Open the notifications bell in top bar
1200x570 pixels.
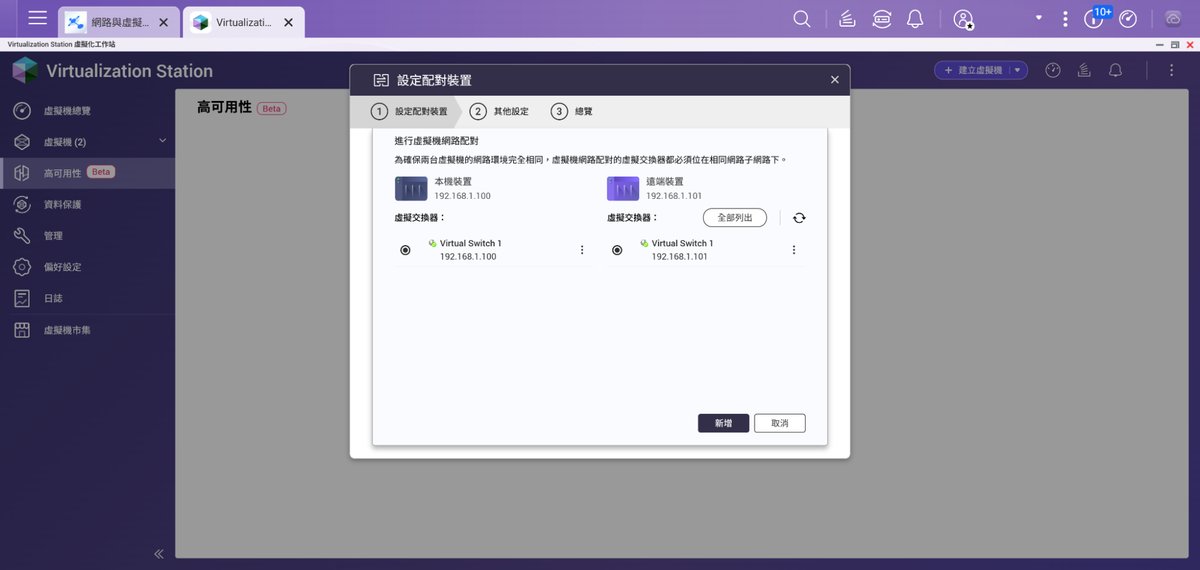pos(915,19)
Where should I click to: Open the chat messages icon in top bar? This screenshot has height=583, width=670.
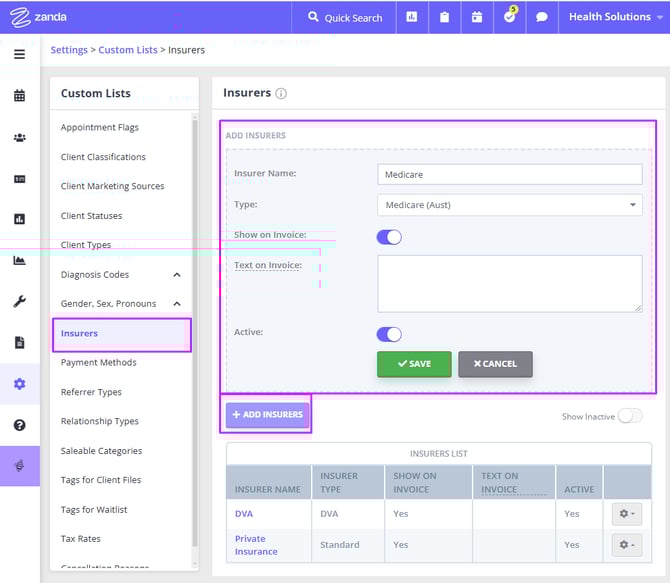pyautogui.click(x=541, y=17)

-- -- --

**TASK STATEMENT**
Update the items by changing "top bar" to "header bar" everywhere it appears, leaving everything else as it is. Omit the pictures from your answer.

**RESULT OF THE EXERCISE**
Open the notifications bell in header bar
1200x570 pixels.
pos(915,19)
Where should I click to: Open the chat messages icon in header bar? This screenshot has height=583, width=670.
pyautogui.click(x=541, y=17)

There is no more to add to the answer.